- RECORD EXCERPTS
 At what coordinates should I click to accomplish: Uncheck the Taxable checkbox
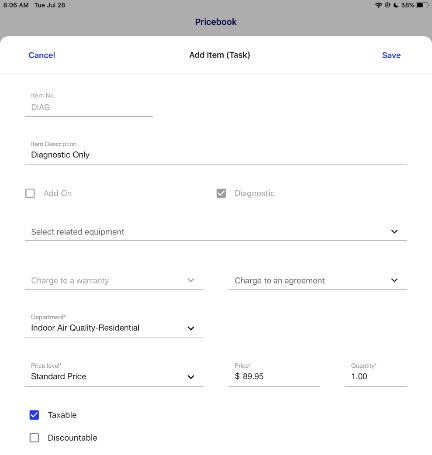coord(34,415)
--
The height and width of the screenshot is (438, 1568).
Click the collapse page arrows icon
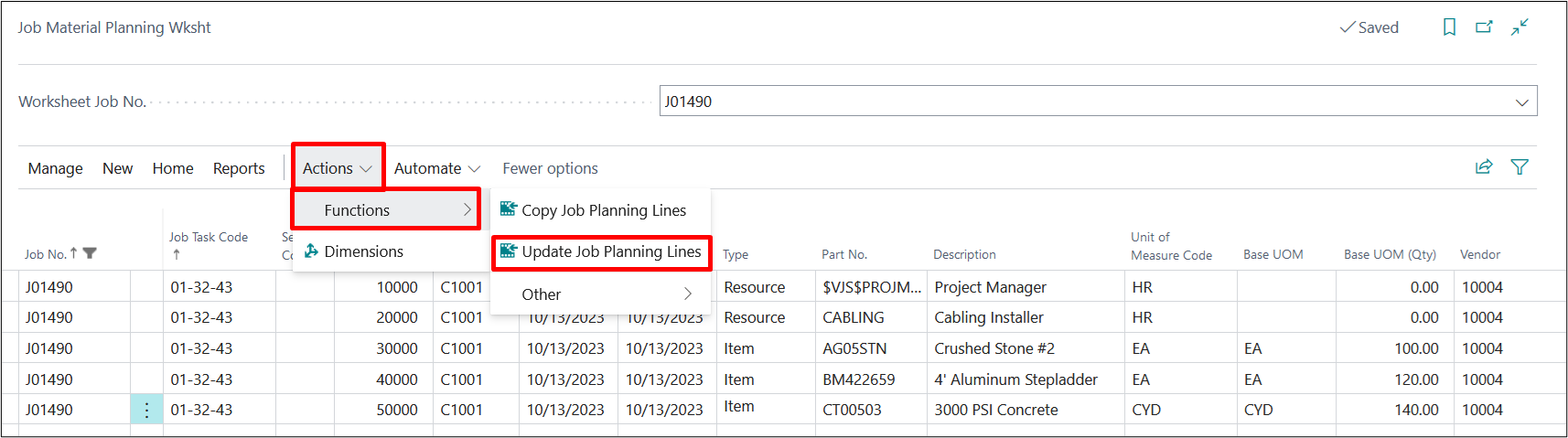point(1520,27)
---
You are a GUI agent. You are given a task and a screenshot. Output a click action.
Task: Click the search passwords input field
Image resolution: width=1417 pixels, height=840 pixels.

- EXERCISE DETAILS
Set down verbatim the data from the line containing "At what coordinates" through the line containing "coord(34,415)", inclusive of both lines, and omit any pictures.

- SOLUTION FOR THIS EXERCISE
 At what coordinates should I click to accomplish: Uncheck the Taxable checkbox
coord(34,415)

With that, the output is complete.